Crowding in on a deal.
The U.S. Supreme Court might have the final say over whether incumbent telcos get the same pole attachment price breaks as cable and new telecoms companies. The base FCC-mandated rate is $7 per attachment per year, assuming it only takes up one foot of vertical space on a pole.
In 2011, the FCC extended that rate to all. It was originally thought to apply only to new entrants into the telecoms business, including cable companies. But the FCC decided it also applied to existing agreements, which was a surprise to power companies that didn’t think Congress intended for that to happen.

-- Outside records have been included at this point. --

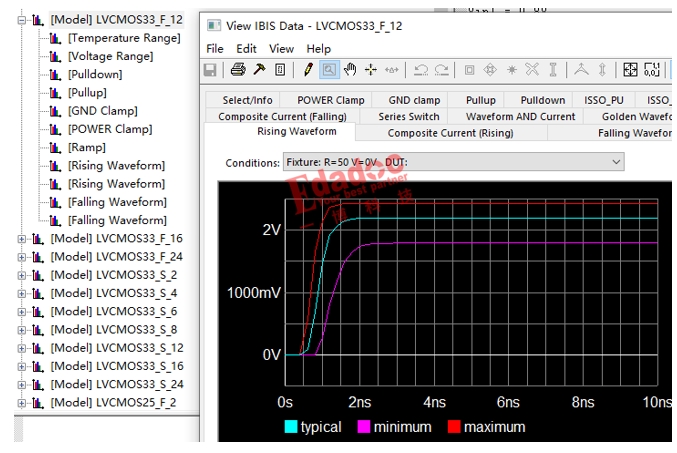Expand the LVCMOS25_F_2 model node
This screenshot has height=453, width=677.
[x=22, y=403]
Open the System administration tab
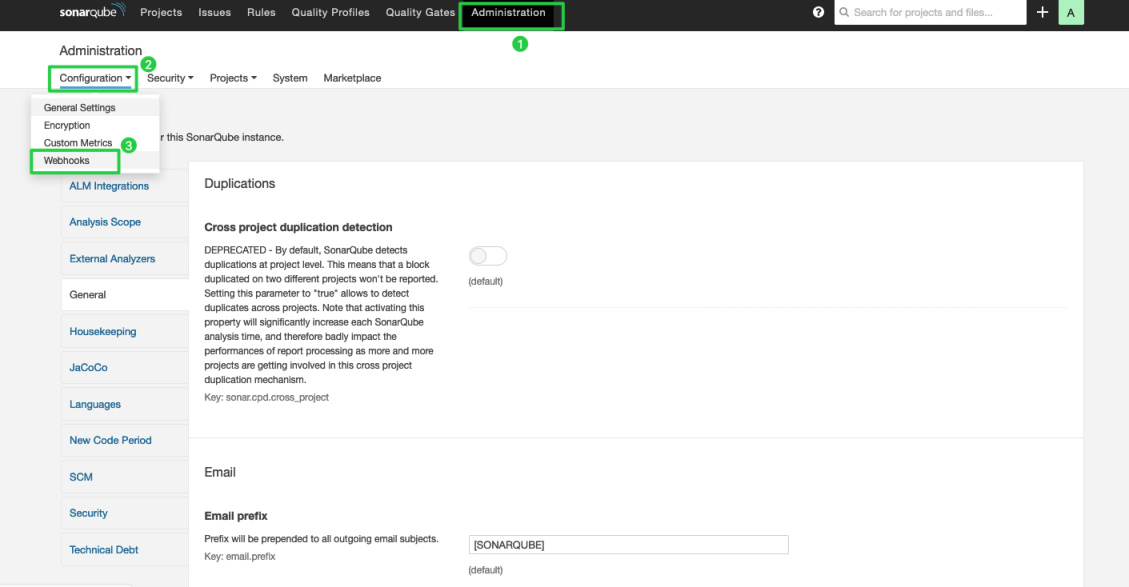Image resolution: width=1129 pixels, height=587 pixels. [x=289, y=77]
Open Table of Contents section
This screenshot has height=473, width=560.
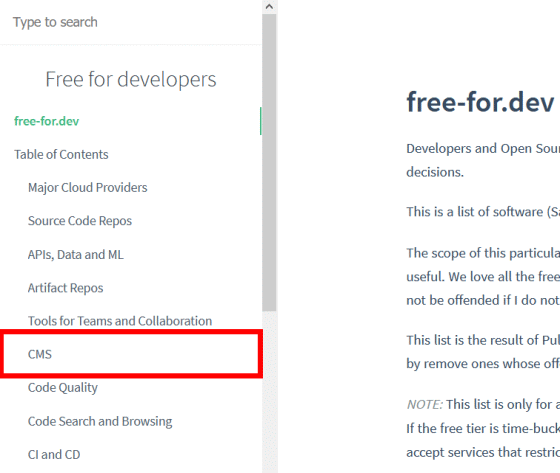pyautogui.click(x=61, y=154)
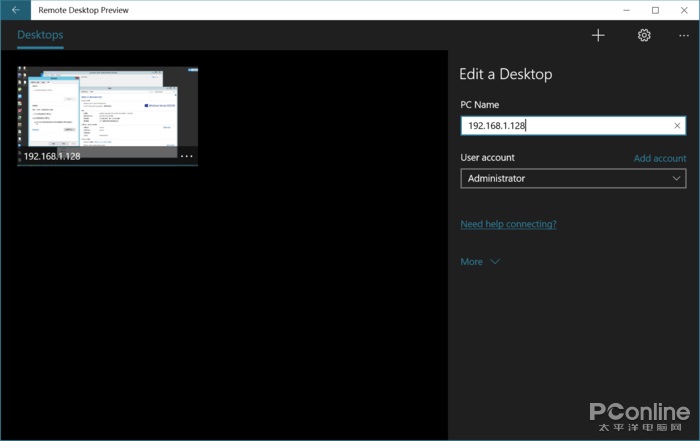
Task: Open the User account Administrator dropdown
Action: [572, 179]
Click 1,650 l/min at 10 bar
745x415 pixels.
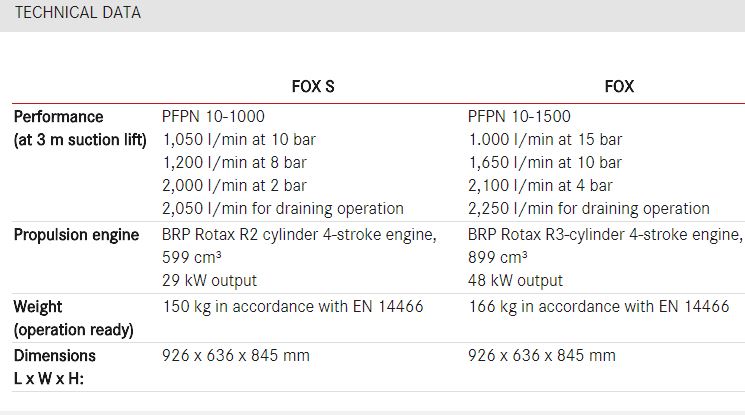pos(545,163)
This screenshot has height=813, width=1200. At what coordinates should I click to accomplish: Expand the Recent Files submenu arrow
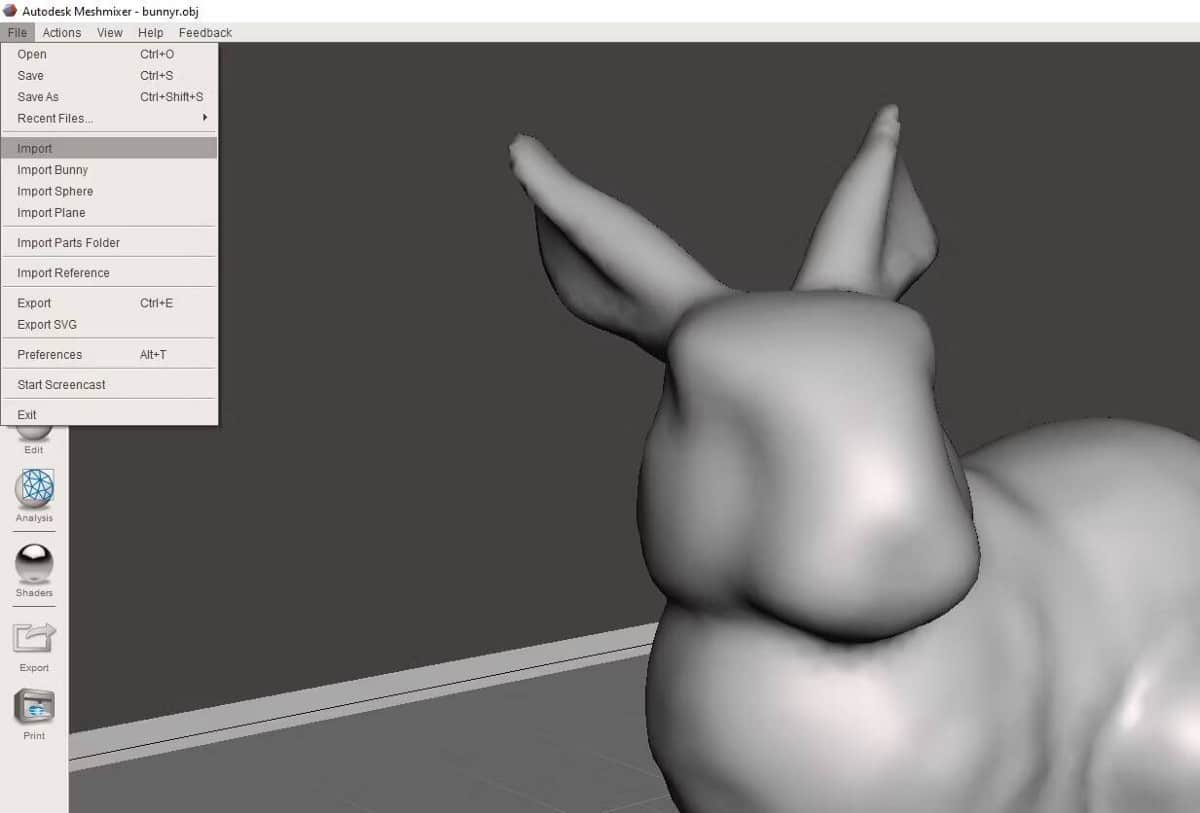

Compared to incumbent telephone companies that trace their lineage back to the 19th century, cable is the new kid on the pole. Telcos were working out joint arrangements with electric companies more than a hundred years ago and, unlike cable companies, they too owned poles, which made for level negotiating ground.
Which is the gist of the power industry’s legal challenge. It contends that the FCC is trying to solve a problem that 1. Congress didn’t delegate to it and 2. doesn’t exist in the first place.
So far, federal courts haven’t bought it. Two lower courts sided with the FCC; now the power industry is asking the Supreme Court to take a third look. It might be a forlorn hope. Last month, the court showed significant deference to the FCC’s own assessment of how far its authority extends in a ruling that affirmed limits on how long local governments can take to process permits for wireless sites.